We’ve had no idea if our adoption match was about to fall apart.
We’ve been on pins and needles. I don’t think either one of us have slept much in the last few days.
But, this morning we just got word that our legal team explained everything to the birth father and he signed the paperwork to relinquish his rights. In fact, we are told he was desperate to do so once he understood what the documents meant.
So, I sit here, just finding out the news and I realize I should be elated. But, I’m not. Not really.
I’m surprised by my emotional response to this.
Yes, this is amazing. Well, at least for us. But, with this signature I cannot help but realize that just as badly as we wanted that signature to help us bring our baby home, someone else wanted that signature to ensure the child will not be theirs in the eyes of the law.
As desperately as we want this child, it appears someone else does not.
It breaks my heart.
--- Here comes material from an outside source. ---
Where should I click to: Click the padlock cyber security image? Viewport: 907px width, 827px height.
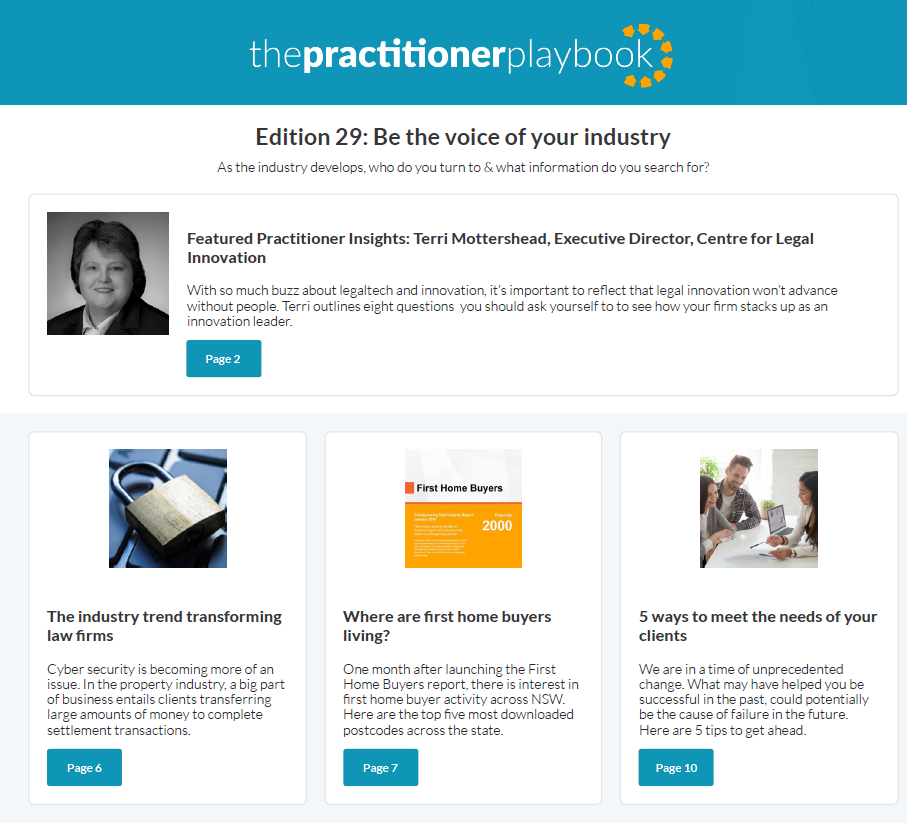tap(168, 508)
I simply don’t understand how someone does not want a child. I know we are coming at this from a very different perspective, but I cannot help but be sad. Sad for our child and sad for any other child in a similar situation.
We don’t know this child and yet we would move heaven and earth for this child.
And while I am slightly surprised by my mixed emotions, I am also thankful that we are the ones who desperately want this child in our lives. I know, without a doubt, we will always love Baby MPB, no matter what happens.
No-one ever said adoption was easy, and right now, I’m really starting to see some of the complexities in an entirely new way. I am also becoming increasingly aware of how complicated my emotions are going to be while we are the hospital and even in the years to follow as our extended family dynamic evolves.